> PROMPT:
Look through the data below and return each line where "next" appears.

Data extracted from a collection
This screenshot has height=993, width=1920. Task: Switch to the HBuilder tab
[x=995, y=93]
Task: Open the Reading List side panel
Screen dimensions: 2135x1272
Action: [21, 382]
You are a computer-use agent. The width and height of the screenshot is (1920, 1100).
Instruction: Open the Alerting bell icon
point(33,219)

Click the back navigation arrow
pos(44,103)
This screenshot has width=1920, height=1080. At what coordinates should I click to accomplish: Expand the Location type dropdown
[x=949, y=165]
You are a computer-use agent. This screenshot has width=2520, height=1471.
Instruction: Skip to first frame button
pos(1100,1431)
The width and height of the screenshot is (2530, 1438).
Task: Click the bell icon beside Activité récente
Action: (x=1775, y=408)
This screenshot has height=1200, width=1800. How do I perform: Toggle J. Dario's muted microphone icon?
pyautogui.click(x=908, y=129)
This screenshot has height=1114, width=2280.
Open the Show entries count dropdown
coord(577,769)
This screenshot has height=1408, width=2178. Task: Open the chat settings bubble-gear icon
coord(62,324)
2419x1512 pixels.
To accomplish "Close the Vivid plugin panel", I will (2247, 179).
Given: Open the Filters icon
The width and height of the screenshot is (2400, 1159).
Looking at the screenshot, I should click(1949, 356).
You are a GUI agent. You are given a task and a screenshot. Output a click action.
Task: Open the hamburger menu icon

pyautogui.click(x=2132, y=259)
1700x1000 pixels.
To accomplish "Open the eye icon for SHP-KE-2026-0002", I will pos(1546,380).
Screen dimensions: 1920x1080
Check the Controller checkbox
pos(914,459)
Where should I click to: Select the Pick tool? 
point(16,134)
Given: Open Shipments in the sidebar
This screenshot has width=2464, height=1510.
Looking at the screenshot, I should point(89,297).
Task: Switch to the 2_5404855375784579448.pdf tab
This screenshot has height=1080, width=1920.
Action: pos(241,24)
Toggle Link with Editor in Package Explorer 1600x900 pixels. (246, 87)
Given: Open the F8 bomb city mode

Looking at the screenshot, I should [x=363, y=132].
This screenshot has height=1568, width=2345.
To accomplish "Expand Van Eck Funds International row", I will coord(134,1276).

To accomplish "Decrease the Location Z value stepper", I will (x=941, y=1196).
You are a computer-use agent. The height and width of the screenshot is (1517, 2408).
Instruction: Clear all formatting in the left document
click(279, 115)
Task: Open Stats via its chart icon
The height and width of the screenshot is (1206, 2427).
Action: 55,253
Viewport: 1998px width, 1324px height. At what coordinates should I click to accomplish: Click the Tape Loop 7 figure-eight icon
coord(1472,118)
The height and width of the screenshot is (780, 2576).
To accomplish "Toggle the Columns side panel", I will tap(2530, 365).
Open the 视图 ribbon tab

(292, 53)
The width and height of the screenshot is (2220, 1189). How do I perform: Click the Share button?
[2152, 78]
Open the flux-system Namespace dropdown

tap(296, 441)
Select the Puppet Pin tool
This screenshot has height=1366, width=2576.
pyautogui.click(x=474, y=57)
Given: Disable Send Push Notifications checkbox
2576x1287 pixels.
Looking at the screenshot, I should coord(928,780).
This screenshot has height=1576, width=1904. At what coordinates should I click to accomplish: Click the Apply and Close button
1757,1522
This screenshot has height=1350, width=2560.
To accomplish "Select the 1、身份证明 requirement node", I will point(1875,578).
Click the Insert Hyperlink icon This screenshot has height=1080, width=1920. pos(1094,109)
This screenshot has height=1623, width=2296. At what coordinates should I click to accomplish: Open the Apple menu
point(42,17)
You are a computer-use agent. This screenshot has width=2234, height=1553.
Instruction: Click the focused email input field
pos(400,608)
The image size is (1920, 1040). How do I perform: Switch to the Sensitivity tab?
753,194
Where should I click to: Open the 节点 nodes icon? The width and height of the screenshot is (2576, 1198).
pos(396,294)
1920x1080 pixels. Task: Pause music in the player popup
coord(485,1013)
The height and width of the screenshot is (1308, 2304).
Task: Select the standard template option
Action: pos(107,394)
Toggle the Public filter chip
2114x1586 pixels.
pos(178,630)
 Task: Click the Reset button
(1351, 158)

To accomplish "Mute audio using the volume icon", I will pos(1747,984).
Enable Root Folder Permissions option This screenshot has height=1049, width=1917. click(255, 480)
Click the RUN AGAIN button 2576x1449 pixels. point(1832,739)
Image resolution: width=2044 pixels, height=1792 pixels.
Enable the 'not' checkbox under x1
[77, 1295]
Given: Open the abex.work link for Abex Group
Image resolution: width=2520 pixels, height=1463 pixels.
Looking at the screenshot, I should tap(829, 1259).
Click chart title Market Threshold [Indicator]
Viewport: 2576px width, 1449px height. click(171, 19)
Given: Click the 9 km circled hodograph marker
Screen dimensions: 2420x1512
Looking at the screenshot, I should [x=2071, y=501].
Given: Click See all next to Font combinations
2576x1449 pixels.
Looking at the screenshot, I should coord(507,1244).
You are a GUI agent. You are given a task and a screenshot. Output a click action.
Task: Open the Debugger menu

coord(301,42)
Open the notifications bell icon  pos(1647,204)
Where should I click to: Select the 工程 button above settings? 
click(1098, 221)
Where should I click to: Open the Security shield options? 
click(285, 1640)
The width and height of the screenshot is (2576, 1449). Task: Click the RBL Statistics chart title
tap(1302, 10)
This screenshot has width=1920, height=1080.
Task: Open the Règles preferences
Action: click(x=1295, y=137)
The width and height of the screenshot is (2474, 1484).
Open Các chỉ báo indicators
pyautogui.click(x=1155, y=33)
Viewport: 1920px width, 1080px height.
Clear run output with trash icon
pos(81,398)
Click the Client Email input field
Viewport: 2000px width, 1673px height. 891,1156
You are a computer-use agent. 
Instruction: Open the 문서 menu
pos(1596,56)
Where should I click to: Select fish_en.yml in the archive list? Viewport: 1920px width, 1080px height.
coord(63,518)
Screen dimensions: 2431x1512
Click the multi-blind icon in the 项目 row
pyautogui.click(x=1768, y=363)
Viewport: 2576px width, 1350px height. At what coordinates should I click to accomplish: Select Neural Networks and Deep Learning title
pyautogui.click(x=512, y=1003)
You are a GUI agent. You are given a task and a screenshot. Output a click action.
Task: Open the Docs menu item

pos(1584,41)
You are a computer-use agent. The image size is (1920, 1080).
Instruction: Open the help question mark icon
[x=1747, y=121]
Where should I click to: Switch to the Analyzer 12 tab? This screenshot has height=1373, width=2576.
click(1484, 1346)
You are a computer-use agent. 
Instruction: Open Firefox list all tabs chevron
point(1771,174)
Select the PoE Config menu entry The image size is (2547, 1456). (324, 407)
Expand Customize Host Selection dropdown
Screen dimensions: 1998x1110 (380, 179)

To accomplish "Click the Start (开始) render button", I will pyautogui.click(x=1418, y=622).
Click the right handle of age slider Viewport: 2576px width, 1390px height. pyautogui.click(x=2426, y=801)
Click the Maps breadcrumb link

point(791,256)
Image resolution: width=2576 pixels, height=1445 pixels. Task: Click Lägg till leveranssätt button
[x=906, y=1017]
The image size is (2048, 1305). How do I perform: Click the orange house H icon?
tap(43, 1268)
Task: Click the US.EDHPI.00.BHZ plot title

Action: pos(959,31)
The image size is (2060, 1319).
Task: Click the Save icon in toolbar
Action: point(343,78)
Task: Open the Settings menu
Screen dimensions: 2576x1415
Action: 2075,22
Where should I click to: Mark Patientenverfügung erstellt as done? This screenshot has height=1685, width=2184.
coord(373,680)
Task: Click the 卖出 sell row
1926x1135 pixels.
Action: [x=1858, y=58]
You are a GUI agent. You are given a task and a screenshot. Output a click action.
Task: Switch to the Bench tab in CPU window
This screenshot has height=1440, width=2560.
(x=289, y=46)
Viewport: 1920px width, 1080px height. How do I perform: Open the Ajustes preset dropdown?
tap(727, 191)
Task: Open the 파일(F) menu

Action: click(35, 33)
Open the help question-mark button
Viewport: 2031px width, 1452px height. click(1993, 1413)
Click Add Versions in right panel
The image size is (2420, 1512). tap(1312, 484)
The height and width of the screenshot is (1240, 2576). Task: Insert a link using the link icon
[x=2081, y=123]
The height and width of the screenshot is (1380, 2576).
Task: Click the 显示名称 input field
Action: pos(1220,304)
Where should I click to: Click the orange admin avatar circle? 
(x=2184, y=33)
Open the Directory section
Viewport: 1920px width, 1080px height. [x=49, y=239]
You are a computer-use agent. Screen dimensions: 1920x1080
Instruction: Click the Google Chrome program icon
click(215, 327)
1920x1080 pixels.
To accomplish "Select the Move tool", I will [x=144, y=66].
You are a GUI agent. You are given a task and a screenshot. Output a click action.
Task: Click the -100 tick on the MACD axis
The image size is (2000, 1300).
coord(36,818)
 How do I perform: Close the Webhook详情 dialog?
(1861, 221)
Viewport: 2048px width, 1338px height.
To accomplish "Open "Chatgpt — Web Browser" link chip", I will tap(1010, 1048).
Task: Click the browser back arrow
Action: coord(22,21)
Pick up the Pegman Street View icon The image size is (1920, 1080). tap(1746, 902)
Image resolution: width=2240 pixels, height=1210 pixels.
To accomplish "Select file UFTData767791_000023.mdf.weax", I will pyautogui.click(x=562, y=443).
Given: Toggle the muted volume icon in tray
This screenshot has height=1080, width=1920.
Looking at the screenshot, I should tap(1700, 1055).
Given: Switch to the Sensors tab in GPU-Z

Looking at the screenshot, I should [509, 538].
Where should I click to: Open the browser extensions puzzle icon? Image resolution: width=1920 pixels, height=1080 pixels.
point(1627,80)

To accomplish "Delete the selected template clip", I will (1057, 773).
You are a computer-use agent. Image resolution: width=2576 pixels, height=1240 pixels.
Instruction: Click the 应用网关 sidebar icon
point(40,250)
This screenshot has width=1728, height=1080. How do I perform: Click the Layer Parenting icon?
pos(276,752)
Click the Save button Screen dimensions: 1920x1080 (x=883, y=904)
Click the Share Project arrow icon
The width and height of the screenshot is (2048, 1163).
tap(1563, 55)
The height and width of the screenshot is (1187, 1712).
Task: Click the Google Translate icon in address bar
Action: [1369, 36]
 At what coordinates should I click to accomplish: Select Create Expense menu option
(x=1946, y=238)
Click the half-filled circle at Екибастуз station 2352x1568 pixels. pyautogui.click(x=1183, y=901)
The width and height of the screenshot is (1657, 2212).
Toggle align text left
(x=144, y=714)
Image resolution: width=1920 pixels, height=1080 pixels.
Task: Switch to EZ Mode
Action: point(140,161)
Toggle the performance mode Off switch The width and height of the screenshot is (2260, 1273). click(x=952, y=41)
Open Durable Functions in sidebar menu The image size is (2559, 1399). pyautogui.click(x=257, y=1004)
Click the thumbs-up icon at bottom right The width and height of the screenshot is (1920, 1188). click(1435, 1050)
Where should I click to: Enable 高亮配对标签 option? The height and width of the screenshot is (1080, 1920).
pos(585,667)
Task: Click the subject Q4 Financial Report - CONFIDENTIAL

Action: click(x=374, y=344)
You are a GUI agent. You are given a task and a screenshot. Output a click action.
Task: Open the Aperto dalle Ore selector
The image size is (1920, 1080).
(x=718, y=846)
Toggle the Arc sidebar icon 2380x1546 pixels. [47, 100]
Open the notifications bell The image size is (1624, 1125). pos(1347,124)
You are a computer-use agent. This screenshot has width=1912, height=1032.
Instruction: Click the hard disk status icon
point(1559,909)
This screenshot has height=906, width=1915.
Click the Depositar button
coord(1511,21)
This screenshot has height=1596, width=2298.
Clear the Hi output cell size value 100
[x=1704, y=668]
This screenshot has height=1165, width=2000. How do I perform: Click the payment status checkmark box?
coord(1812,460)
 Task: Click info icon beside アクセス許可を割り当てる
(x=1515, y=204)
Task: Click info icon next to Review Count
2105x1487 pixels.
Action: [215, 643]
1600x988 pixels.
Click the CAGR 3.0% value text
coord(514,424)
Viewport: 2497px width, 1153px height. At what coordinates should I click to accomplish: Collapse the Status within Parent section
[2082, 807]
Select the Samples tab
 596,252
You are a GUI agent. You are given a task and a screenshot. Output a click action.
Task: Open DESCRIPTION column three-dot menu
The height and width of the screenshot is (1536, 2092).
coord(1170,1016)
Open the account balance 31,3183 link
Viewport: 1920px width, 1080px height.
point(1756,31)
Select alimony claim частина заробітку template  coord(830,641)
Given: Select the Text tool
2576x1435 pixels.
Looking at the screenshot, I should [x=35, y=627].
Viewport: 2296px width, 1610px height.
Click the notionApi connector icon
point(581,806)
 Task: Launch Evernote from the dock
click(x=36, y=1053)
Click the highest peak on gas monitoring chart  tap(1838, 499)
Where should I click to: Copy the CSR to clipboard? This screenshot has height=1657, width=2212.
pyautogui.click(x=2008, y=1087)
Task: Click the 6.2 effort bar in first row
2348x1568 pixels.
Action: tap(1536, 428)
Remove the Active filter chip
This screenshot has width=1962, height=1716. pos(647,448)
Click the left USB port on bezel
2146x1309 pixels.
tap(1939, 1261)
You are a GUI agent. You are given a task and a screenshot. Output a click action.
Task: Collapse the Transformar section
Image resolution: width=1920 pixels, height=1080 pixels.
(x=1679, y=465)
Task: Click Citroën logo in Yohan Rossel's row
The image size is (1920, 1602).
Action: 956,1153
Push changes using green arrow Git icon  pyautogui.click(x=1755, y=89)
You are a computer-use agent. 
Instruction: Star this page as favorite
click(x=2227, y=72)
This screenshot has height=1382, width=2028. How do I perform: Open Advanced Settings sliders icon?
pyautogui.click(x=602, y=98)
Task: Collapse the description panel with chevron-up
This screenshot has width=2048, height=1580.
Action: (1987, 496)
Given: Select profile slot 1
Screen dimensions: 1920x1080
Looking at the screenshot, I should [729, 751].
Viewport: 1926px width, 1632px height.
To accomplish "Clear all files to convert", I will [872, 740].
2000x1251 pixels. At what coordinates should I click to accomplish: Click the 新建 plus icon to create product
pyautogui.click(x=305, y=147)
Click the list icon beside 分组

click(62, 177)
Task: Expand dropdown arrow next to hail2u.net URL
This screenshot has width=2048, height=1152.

> TASK SOLUTION:
Given: Click See all next to Font combinations
Task: Click info icon next to Review Count
Task: Expand dropdown arrow next to hail2u.net URL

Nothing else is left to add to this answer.